The object being parsed does not need to be a string. Except for the section on non-strings, the documentation assumes strings are being parsed.
COMPLETE EXAMPLES
The following examples read in two unsigned integers and adds them.
use Parse::Stallion;
my %basic_grammar = (
expression =>
AND('number',
qr/\s*\+\s*/,
'number',
EVALUATION(
sub {return $_[0]->{number}->[0] + $_[0]->{number}->[1]})
),
number => LEAF(qr/\d+/,
E(sub{return 0 + $_[0];}))
#0 + $_[0] converts the matched string into a number
);
my $parser = new Parse::Stallion(
{rules_to_set_up_hash => \%basic_grammar});
my $result = $parser->parse_and_evaluate('7+4');
#$result should contain 11
my %grammar_2 = (
expression =>
A('number',
qr/\s*\+\s*/,
{right_number => 'number'},
E(sub {return $_[0]->{number} + $_[0]->{right_number}})
),
number => L(qr/\d+/,
EVALUATION(sub{return 0 + $_[0];}))
);
my $parser_2 = new Parse::Stallion(
{rules_to_set_up_hash => \%grammar_2, start_rule => 'expression'});
my $result_2 = $parser_2->parse_and_evaluate('8+5');
#$result_2 should contain 13
RULES
There are 4 rule types: 'LEAF', 'AND', 'OR', and 'MULTIPLE'.

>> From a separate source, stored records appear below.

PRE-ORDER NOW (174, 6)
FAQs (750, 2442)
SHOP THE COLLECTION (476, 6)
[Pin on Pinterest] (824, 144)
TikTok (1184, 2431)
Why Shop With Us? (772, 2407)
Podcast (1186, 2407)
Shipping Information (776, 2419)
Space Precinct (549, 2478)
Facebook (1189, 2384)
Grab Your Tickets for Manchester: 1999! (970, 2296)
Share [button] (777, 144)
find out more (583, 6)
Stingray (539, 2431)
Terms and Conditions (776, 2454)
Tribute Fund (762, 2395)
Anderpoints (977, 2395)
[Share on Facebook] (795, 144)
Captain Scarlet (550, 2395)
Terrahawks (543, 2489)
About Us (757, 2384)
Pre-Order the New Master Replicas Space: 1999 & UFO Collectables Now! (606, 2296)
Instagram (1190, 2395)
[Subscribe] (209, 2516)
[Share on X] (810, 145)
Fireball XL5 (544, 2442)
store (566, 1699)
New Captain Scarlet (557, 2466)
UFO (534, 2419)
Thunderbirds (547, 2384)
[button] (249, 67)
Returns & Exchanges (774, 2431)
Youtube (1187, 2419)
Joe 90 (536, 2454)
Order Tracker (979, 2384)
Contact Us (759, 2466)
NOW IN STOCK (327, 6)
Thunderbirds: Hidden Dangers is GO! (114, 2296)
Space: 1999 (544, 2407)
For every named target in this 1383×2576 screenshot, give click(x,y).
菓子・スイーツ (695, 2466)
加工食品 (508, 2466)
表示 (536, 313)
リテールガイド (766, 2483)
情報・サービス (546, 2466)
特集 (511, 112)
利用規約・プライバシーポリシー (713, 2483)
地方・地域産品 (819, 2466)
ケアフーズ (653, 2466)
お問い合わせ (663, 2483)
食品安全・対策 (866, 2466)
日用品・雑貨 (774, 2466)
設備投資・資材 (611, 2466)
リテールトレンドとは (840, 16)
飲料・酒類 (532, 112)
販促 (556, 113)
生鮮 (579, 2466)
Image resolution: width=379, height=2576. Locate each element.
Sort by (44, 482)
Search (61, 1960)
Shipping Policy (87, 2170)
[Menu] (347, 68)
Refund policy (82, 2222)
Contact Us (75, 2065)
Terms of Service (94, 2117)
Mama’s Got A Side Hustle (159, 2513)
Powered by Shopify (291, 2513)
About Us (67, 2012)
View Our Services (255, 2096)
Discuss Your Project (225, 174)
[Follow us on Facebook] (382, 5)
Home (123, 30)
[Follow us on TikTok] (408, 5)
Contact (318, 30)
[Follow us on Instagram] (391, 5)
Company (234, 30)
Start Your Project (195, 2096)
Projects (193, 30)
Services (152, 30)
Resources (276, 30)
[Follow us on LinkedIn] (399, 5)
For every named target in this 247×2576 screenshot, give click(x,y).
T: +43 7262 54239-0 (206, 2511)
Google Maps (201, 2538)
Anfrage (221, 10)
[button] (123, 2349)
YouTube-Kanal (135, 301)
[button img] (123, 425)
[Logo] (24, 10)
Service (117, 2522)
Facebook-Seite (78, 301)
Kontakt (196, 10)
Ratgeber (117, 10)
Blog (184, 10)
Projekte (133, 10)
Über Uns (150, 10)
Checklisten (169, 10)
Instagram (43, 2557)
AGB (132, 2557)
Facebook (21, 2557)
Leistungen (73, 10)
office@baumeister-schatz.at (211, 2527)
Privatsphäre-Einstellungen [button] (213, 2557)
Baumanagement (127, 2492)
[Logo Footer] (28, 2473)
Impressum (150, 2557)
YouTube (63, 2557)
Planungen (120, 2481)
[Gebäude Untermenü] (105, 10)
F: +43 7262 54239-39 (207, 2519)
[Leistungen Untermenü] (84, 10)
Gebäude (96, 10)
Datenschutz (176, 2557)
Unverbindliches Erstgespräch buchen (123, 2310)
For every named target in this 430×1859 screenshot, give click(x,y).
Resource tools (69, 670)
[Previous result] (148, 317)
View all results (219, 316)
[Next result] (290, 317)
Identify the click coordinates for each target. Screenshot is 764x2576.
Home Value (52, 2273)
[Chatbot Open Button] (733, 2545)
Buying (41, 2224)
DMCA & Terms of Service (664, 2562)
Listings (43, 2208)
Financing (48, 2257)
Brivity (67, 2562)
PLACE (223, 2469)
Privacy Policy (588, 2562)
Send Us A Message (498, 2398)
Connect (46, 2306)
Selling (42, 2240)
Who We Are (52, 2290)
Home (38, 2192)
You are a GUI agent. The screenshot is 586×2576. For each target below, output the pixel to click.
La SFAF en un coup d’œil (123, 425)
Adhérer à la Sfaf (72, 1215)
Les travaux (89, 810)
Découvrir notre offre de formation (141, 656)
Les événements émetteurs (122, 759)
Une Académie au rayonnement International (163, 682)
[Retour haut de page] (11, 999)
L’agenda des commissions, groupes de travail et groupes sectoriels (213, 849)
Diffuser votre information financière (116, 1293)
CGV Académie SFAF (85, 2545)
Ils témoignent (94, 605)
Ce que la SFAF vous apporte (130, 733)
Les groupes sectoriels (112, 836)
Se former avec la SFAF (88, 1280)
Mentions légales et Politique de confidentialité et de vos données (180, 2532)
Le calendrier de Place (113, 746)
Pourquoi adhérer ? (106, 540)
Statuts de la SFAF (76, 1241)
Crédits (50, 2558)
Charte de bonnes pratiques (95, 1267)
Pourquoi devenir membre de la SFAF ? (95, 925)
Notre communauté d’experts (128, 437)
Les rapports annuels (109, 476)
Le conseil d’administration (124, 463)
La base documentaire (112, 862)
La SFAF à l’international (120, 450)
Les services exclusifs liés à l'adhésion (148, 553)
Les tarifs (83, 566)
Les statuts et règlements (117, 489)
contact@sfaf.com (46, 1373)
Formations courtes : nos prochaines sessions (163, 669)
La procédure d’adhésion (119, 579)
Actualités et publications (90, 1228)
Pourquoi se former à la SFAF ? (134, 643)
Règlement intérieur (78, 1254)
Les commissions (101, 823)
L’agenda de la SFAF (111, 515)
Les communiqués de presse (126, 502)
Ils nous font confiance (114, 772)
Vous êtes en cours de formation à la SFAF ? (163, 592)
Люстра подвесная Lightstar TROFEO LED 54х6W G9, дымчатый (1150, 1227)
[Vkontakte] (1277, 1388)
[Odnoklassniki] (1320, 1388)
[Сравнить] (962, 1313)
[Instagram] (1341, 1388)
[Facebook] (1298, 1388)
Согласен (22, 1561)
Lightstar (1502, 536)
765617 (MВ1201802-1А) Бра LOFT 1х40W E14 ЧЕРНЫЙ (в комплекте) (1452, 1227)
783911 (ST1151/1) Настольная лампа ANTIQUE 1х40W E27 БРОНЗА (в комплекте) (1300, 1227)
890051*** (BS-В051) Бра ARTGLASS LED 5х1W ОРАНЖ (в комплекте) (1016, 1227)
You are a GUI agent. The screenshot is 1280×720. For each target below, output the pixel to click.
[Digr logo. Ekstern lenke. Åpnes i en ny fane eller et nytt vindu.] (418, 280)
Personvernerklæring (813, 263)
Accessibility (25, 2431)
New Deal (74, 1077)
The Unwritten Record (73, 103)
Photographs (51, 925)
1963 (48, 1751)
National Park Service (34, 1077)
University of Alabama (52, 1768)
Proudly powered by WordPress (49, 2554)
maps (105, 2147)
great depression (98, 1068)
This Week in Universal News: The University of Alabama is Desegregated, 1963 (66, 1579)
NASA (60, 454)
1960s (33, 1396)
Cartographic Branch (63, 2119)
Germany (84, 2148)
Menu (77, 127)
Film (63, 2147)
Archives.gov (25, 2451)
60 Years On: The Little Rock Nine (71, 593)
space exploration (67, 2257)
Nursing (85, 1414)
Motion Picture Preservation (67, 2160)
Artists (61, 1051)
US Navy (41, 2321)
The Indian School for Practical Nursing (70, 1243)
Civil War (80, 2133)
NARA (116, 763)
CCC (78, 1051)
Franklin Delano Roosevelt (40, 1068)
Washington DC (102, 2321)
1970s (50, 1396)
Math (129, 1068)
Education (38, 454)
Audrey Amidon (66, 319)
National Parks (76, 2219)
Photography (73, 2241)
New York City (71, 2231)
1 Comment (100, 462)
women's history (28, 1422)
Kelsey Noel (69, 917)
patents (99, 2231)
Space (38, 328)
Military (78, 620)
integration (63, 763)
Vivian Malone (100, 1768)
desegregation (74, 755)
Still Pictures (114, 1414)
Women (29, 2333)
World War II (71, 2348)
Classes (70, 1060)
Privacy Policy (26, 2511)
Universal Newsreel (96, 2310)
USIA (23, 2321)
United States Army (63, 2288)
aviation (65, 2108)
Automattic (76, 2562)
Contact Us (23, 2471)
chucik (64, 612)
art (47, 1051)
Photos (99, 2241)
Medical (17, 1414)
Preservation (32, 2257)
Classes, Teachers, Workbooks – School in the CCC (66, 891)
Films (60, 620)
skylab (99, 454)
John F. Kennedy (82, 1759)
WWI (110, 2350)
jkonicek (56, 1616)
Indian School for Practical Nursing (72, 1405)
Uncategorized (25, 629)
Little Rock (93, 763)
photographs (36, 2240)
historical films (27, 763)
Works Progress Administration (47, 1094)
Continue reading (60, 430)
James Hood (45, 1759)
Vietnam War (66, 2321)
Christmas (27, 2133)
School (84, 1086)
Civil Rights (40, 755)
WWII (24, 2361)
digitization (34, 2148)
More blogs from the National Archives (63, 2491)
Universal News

Parsing begins from the 'start_rule', if the 'start_rule' parameter is omitted, the rule which is not a subrule is used as the start rule. The start rule can be of any type, though if the start rule is a 'LEAF', the grammar is essentially just a regular expression.
After a successful parse, the external nodes correspond to the substrings that the 'LEAF' rules matched; the other rule types correspond to the internal nodes.
LEAF
A 'LEAF' rule contains a regexp that must match the beginning part of the remaining input string, internally \A is prepended to the regexp. During parsing, when a 'LEAF' matches, the matched substring is removed from the input string, though reattached if backtracking occurs. The text LEAF is optional, regexp's are assumed to be leaves, but then there can be no EVALUATION routine for that leaf.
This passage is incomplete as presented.